Until the Post series appeared, DOD kept information on injured soldiers clandestine. The week before “Walter Reed,” DOD created an outrage at VA by attempting to restrict data sharing on injured soldiers. The decision was quickly reversed, but it is curious that information-technology and data sharing was a key aspect of the reforms DOD proposed after the scandal, while a week prior to it they did everything possible not to pursue such a course.
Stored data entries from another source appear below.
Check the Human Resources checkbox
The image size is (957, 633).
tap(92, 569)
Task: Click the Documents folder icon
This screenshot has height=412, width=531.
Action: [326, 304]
The lesson of “Walter Reed” is that war injuries were, and are, a liability for the military, but that the military used the scandal to advance its own agenda. DOD acknowledged after the Post series appeared that they were struggling to cope with the complex and numerous injuries coming home. The system had been overwhelmed by historically unprecedented survival rates that left soldiers in need of expensive long-term care, which DOD could not adequately provide. Once public attention had been grabbed, the military Medical Corps maintained that they needed comprehensive and “total” reconfiguration to keep up with a modernized military. In “Walter Reed,” DOD found opportunity to expand healthcare according to the demands of the new “long war,” not just the problems generated by Iraq . One DOD official complained during the storm of outrage that, “I have concerns as we go through this long war about taking down capacity that may be needed.” “Huge investments” were deemed essential; no time could be lost debating responsibility or impact.
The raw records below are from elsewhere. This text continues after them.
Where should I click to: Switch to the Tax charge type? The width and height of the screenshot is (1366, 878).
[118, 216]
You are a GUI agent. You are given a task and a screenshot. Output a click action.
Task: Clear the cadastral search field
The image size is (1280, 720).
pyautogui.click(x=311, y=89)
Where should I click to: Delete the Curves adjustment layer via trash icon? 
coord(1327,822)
Essentially, “Walter Reed” established war injuries as tolerable in American public imagination, despite their being the proper gauge by which to assess the Iraq conflict, which the scandal should have demonstrated. Peter Pace, Chairman of the Joint Chiefs of Staff, once referred to lost limbs as “gifts.” The Post was just as eager and distasteful, saying that it was “fine” to be wounded overseas. Time magazine remarked that “today’s soldiers might not be able to stop roadside bombs from blowing off their limbs, but they’ll walk out of Walter Reed with bionic arms and legs,” as if the one was better than the other. Now, after a number of months and fundamental changes to military healthcare that will allow the “long war” and Iraq to continue indefinitely, wounded are still coming home. They are accepted by the public, they are absorbed into the bosom of military culture, kept from public view, and they are overloading the system that their existence has already once destroyed.
* The terms “war of disabilities” and “gruesome success” were coined by Ronald Glasser, this paragraph owes much to Glasser’s work.